Il dolore fisico è un’esperienza che a nessuno piace provare eppure non se ne può fare a meno: se accadesse, sarebbe gravissimo.
Fin dalla tenera età, l’essere umano è costretto suo malgrado a provare talvolta un’esperienza fisica molto sgradevole, indicata col nome di “dolore”. Un fastidio nella migliore delle ipotesi, ma anche molto peggio in alcuni casi, tanto da essere definito dai vocabolari di lingua italiana come “lancinante” o “invalidante”.
La medicina contemporanea concorda in linea di massima con la definizione, riportata da Focus, che ne fu data nel 1979 dall’International Association for the Study of Pain: “Un’esperienza sensitiva ed emotiva spiacevole, associata a un effettivo o potenziale danno tissutale o comunque descritta in rapporto a tale danno”.

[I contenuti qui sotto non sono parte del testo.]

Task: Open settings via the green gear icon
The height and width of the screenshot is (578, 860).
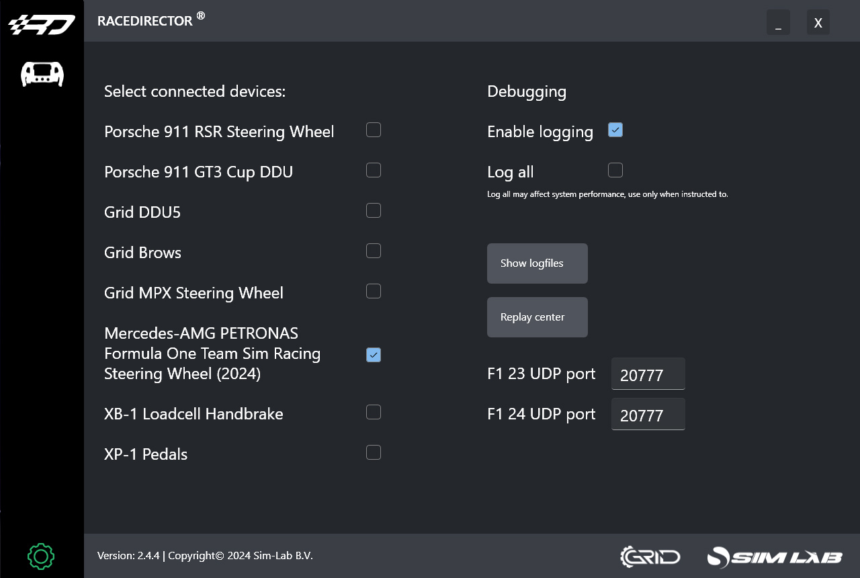Action: click(x=41, y=556)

Questa sensazione tanto spiacevole è quella che ci spinge quasi sempre a chiedere il parere del medico. Quest’ultimo, grazie anche alla descrizione che il paziente gli fornisce di tale sintomo, riesce a valutare l’entità del disturbo o della patologia che in quel momento potrebbe averlo colpito e a prescrivere la cura più adatta. Già da questo elemento, si comprende l’importanza del dolore fisico: vi siete mai chiesti cosa succederebbe se gli esseri umani nascessero privi della possibilità di sentire dolore? Sarebbe una tragedia, vediamo perché.
Dolore fisico: perché non se ne può fare a meno e le sue implicazioni a livello psicologico
È Fabrizio Benedetti, professore di neurofisiologia all’Università di Torino, a spiegare sulle pagine di Focus l’utilità del dolore nel preservare la vita umana: “Se non ci fosse saremmo continuamente esposti a stimoli nocivi e il corpo ne sarebbe danneggiato anche fino alla morte”.
L’esperto aggiunge che esiste una rarissima malattia ovvero l’insensibilità congenita al dolore che colpisce alcuni bambini: in loro, le fibre nervose incaricate del trasporto delle sensazioni dal corpo al cervello non si sono sviluppate adeguatamente a causa di alcune mutazioni genetiche e perciò questi bambini corrono rischi enormi. Non avvertendo mai nessun tipo di dolore, sono molto più soggetti a farsi male perché il loro cervello non percepisce situazioni di pericolo. Accade così che si provocano fratture ossee e automutilazioni senza accorgersene: ovviamente, ciò li rende molto più esposti alla morte precoce.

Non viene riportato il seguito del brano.